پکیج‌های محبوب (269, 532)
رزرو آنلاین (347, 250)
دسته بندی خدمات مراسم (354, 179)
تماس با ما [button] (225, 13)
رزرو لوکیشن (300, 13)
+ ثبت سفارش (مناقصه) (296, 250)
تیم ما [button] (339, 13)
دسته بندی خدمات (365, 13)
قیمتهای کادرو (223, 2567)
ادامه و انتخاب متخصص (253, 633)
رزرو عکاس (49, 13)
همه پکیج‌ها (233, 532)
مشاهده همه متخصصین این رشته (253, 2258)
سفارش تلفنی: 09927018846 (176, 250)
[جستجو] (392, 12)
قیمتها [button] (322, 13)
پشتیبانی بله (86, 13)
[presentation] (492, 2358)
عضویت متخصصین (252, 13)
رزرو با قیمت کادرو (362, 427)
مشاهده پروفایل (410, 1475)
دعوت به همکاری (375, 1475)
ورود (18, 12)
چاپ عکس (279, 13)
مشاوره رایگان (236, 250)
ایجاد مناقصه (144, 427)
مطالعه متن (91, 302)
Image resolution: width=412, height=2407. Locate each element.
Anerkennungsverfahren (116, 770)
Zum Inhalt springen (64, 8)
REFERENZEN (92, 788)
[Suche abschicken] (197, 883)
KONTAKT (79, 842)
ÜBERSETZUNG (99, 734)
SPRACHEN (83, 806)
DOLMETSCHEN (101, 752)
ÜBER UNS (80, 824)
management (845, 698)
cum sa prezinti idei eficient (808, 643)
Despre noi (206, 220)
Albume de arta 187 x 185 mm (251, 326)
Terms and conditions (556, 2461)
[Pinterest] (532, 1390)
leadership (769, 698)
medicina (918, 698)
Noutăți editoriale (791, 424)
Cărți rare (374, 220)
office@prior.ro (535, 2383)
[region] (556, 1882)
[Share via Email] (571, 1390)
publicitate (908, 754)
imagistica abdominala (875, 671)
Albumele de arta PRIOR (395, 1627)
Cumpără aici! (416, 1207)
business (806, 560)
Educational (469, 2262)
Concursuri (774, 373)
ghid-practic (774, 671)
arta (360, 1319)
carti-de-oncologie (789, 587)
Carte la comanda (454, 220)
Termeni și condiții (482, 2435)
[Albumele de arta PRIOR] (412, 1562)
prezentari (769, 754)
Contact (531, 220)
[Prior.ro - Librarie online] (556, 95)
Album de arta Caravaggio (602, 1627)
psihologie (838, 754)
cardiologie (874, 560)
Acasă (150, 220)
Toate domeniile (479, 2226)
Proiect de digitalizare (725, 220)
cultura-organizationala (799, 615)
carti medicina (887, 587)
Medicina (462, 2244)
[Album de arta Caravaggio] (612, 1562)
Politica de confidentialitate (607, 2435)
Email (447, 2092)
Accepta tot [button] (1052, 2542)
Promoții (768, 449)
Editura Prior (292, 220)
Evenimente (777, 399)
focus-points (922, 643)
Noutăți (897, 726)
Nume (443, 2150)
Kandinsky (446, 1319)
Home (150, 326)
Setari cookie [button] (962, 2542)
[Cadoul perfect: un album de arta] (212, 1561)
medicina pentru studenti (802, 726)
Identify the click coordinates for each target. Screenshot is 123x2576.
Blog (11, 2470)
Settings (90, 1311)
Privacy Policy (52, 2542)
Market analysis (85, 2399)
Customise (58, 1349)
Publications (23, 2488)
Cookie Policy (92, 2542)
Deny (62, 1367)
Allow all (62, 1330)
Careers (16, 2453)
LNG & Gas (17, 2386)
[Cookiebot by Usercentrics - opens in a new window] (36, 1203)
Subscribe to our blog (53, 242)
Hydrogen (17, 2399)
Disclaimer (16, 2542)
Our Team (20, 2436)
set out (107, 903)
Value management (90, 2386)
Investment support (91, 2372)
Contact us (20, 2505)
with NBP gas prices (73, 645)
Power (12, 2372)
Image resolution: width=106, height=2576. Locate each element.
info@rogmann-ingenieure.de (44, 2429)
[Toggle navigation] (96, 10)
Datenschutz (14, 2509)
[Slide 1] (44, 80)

━━━━━━━━

> Instructions to follow: Set each line down exactly, starting with the one that contains "Publications (23, 2488)" and ending with the last line of the listing; add nothing else.

> Completed task:
Publications (23, 2488)
Cookie Policy (92, 2542)
Deny (62, 1367)
Allow all (62, 1330)
Careers (16, 2453)
LNG & Gas (17, 2386)
[Cookiebot by Usercentrics - opens in a new window] (36, 1203)
Subscribe to our blog (53, 242)
Hydrogen (17, 2399)
Disclaimer (16, 2542)
Our Team (20, 2436)
set out (107, 903)
Value management (90, 2386)
Investment support (91, 2372)
Contact us (20, 2505)
with NBP gas prices (73, 645)
Power (12, 2372)
Image resolution: width=106, height=2576. Locate each element.
info@rogmann-ingenieure.de (44, 2429)
[Toggle navigation] (96, 10)
Datenschutz (14, 2509)
[Slide 1] (44, 80)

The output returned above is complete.